4.5 ❧ final

9.2K 595 429
                                    

11 Şubat 2019
15:47

Tenimde alev alan duygular vardı. Hepsi belli bir acıya ev sahipliği yapıyordu. Beceriksizce dudaklardan dökülen kelimeler, aslında hepsi... Hepsi bir yerde kırgındı. Hepsi bir yerde aynı acıyı paylaşıyordu; aynı kişinin kurbanıydılar.
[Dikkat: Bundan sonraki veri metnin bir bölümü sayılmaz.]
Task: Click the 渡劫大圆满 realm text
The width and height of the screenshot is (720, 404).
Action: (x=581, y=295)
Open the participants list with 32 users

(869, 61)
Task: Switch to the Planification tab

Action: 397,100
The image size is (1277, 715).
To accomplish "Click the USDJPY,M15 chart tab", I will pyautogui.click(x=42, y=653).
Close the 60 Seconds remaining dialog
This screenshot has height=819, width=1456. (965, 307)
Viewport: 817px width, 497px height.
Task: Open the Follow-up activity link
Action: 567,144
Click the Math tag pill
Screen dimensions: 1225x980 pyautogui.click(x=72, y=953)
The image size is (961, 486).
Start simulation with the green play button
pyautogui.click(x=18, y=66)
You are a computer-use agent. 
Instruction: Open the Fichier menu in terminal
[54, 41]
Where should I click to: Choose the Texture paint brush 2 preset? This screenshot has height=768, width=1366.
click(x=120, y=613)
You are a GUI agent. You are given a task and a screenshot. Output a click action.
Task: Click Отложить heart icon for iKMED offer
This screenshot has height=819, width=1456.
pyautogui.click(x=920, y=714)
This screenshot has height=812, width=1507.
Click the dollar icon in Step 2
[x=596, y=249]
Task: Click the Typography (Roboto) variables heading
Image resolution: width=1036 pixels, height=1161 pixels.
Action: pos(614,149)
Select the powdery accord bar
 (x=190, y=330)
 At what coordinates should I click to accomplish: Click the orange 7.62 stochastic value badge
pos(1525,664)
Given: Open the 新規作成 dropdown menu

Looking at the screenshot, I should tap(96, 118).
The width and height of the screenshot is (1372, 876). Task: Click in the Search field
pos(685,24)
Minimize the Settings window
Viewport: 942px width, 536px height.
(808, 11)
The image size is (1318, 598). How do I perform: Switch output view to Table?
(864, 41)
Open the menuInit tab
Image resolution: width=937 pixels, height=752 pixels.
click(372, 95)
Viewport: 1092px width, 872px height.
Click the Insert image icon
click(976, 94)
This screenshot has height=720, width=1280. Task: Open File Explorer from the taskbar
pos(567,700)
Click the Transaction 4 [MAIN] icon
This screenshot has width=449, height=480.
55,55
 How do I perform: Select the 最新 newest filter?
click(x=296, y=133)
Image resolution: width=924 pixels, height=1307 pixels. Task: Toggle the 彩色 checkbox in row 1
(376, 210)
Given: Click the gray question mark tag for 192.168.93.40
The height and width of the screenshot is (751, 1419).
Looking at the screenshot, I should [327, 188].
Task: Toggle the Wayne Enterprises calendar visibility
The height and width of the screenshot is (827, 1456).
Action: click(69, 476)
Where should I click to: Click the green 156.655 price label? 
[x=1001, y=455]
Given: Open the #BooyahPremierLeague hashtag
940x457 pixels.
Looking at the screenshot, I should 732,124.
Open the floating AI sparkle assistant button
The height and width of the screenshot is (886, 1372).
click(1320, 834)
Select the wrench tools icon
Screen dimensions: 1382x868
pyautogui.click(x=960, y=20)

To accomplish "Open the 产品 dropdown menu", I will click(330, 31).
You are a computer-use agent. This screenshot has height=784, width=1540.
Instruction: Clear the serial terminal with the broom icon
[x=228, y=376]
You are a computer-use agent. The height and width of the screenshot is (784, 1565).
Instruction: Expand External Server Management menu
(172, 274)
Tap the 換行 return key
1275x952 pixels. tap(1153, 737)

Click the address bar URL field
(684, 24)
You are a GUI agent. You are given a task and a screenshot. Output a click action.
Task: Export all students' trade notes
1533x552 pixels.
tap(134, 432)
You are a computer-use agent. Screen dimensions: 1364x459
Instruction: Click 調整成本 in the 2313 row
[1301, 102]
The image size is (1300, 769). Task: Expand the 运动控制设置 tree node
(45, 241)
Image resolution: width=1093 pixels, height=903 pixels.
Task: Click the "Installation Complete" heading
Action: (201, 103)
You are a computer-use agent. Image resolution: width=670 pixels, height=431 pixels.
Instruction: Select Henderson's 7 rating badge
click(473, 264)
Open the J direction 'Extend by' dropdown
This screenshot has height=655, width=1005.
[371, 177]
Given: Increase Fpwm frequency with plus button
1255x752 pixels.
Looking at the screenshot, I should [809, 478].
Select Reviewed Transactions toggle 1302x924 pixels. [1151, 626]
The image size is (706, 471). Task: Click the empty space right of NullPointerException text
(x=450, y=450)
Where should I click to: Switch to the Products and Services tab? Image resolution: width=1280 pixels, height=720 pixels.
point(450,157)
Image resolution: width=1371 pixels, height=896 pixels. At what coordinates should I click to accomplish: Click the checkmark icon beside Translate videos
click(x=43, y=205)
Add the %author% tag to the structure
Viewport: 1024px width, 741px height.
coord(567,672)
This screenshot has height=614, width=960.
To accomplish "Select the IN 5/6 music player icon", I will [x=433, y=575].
Hepsi aynı celladın, aynı darağacında katlettiği birkaç kelimelik boş kırıntılarından başka bir şey değildi. Öncesine gittiğimizde, duygular her şeyimizdi; nefes alıp verirken yüzümüzdeki mimiğin gerisinde kalan o kırıntılar bizi biz yapardı. Fakat işin içine kaybediliş, yıkılış ve korkular girdiğinde yapılan tek şey sineye çekilmek olurdu. Duygularını bile omuzlayamayan birinden gülmesini ya da ağlamasını bekleyemezdik.

İşte, ben. Roséanne Park Chaeyoung, yirmi üç yıllık yaşamın tecrübesiyle buradaydım.

Her masalın bir sonu olurdu; her çöküşün bir yükselişi ve her yükselişin bir çöküşü. Aslında hayat hep bir düzen içinde ilerliyordu. Kaybettiğimiz birkaç anıdan sonra yenilerini kazanıyorduk veya kaybettiğimiz birkaç saniyeden sonra yenilerini...

"Chaeyoung," Lalisa'nın kısık sesi bir süre geri dönmeyeceğinin habercisiydi. Tıpkı bazı kimseler gibi, o da bir süre sineye çekilmeye karar vermişti. "Cenazeye gitmeliyiz."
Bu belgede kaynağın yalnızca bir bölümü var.